• [COMPLETE THE FOLLOWING]:
- 1) Using the text on comparisons in technical writing below, rewrite the paragraph beginning "Extended comparisons can be informative" as a short bulleted list that keeps its main facts.
- 2) From the text on comparisons in technical writing below, write out word for word the part that opens with the words containing "Note: Be sure" and closes with "2, 3, or 4.".

In technical writing, comparisons can be very important. Short comparisons to similar or familiar things can help readers understand a topic better; comparisons can also help in the decision process of choosing one option out of a group. An extended comparison, which is the focus in this chapter, is one or more paragraphs whose main purpose and structure is comparison. One type of comparison the analogy, which is a special type of extended comparison of an unfamiliar thing to a familiar thing.
Extended comparisons can be informative or evaluative. An informative comparison seeks to compare the topic to something similar or familiar to help people understand the topic or, in some cases, to help people understand both better. An evaluative comparison seeks to recommend one or more of the options by comparing them. This is the focus of the types of reports discussed in the section on recommendation reports, feasibility reports, evaluative reports.
Note: Be sure and check out the examples of comparison.
How to Identify Points of Comparison
When you write an extended comparison, you must start by identifying the specific ways in which you are going to compare the things you plan to write about. These points of comparison are like categories of comparative detail. For example, in an evaluative comparison of smart phones, you'd probably want to compare the best four or five machines according to the following:
- cost
- ease of use
- reliability
- special features, and so on
If you don't start by identifying the points of comparison, your comparison can become uneven—for example, you might say that model 1 is easy to use but not say anything about the the ease of use of models 2, 3, or 4.

• [SUPPLIED RECORDS]:
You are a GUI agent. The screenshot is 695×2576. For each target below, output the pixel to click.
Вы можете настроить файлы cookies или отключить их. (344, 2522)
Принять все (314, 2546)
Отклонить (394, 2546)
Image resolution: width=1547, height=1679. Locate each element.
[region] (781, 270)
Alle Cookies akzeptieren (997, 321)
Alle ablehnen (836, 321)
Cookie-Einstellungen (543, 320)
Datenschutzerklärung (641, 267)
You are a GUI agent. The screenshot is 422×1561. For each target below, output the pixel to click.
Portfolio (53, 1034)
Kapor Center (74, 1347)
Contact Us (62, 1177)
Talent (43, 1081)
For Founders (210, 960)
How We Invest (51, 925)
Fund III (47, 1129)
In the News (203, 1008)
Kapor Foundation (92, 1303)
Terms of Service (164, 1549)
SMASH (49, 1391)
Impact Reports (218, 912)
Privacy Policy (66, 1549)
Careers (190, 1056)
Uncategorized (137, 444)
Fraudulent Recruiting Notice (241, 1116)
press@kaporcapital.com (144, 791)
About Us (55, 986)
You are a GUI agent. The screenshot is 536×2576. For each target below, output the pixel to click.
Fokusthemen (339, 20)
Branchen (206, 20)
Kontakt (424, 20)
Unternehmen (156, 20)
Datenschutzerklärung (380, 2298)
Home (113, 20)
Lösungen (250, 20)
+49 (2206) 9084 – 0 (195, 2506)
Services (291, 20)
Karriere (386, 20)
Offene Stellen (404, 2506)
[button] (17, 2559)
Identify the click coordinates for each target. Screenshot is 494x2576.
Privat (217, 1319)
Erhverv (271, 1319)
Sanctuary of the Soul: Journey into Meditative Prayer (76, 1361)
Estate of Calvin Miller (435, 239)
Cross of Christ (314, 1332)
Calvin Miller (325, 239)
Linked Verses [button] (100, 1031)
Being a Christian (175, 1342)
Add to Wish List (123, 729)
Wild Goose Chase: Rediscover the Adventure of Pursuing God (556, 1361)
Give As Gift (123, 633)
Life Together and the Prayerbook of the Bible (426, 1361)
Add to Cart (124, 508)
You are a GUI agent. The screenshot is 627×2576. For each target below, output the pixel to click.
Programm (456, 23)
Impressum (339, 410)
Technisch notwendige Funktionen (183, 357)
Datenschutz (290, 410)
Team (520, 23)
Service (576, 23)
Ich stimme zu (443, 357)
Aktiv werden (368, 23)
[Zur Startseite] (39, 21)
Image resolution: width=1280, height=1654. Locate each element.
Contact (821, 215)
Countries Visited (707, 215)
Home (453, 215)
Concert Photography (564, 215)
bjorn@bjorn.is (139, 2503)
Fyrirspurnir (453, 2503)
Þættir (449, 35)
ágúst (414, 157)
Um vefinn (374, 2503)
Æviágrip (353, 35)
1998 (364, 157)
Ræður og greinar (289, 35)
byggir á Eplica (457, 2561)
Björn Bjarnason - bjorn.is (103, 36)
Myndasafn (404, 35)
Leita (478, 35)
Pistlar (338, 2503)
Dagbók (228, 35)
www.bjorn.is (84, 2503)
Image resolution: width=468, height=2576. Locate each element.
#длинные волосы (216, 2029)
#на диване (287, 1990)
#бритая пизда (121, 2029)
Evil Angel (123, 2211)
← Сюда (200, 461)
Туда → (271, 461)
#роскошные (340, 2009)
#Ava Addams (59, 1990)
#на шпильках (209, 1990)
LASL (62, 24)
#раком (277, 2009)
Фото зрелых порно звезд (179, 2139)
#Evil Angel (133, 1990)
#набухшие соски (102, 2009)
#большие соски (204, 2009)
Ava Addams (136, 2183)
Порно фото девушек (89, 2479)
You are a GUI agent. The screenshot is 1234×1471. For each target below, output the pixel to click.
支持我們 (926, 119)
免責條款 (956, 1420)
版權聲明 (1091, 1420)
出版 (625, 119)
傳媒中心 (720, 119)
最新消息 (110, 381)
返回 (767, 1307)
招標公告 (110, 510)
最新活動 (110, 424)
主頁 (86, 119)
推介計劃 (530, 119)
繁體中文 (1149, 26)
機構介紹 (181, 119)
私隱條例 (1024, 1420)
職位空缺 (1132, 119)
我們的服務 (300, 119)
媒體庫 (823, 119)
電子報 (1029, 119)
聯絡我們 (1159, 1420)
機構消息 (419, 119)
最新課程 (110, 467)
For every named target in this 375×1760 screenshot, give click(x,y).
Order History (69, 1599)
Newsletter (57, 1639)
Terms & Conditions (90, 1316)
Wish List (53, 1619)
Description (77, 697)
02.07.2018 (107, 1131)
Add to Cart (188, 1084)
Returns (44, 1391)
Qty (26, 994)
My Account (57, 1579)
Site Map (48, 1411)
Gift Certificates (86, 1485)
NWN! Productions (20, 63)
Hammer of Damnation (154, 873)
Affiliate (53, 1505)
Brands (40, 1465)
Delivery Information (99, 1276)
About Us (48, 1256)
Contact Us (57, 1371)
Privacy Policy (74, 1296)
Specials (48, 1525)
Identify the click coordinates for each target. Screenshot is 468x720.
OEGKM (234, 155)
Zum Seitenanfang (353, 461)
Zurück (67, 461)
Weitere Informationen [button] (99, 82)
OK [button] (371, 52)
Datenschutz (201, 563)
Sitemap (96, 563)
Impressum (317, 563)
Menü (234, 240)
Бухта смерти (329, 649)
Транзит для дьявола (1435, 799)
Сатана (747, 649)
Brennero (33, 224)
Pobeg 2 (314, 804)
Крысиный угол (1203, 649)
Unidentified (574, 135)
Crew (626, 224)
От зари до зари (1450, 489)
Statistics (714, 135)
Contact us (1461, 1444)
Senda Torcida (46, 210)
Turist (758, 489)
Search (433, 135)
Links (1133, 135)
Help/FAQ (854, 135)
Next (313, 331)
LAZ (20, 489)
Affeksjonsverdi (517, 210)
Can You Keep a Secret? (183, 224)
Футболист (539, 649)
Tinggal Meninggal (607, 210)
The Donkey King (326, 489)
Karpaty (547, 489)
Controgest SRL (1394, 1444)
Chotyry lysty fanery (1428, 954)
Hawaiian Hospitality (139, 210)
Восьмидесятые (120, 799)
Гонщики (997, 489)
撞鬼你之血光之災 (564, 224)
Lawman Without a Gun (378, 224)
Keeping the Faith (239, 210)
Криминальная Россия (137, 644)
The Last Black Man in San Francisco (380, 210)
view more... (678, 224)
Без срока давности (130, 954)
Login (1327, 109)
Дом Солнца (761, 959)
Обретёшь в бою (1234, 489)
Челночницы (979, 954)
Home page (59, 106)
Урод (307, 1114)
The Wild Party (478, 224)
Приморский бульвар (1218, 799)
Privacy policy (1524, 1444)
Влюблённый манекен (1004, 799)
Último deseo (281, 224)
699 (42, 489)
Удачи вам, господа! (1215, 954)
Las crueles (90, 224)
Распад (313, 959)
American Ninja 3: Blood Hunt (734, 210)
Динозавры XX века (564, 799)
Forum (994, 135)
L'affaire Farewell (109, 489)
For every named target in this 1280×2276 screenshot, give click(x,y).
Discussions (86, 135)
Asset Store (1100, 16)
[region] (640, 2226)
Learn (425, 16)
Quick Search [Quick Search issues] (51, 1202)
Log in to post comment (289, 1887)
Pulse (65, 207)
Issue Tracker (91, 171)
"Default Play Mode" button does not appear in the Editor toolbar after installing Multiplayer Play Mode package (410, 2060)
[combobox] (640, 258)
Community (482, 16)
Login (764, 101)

• [ANSWERS TO EACH TASK]:
- 1)
- Extended comparisons are either informative or evaluative.
- Informative comparisons set the topic beside something similar or familiar to help people understand it, and sometimes both things.
- Evaluative comparisons weigh options in order to recommend one or more of them.
- Evaluative comparison is the focus of recommendation, feasibility, and evaluative reports.

- 2)
Note: Be sure and check out the examples of comparison.
How to Identify Points of Comparison
When you write an extended comparison, you must start by identifying the specific ways in which you are going to compare the things you plan to write about. These points of comparison are like categories of comparative detail. For example, in an evaluative comparison of smart phones, you'd probably want to compare the best four or five machines according to the following:
- cost
- ease of use
- reliability
- special features, and so on
If you don't start by identifying the points of comparison, your comparison can become uneven—for example, you might say that model 1 is easy to use but not say anything about the the ease of use of models 2, 3, or 4.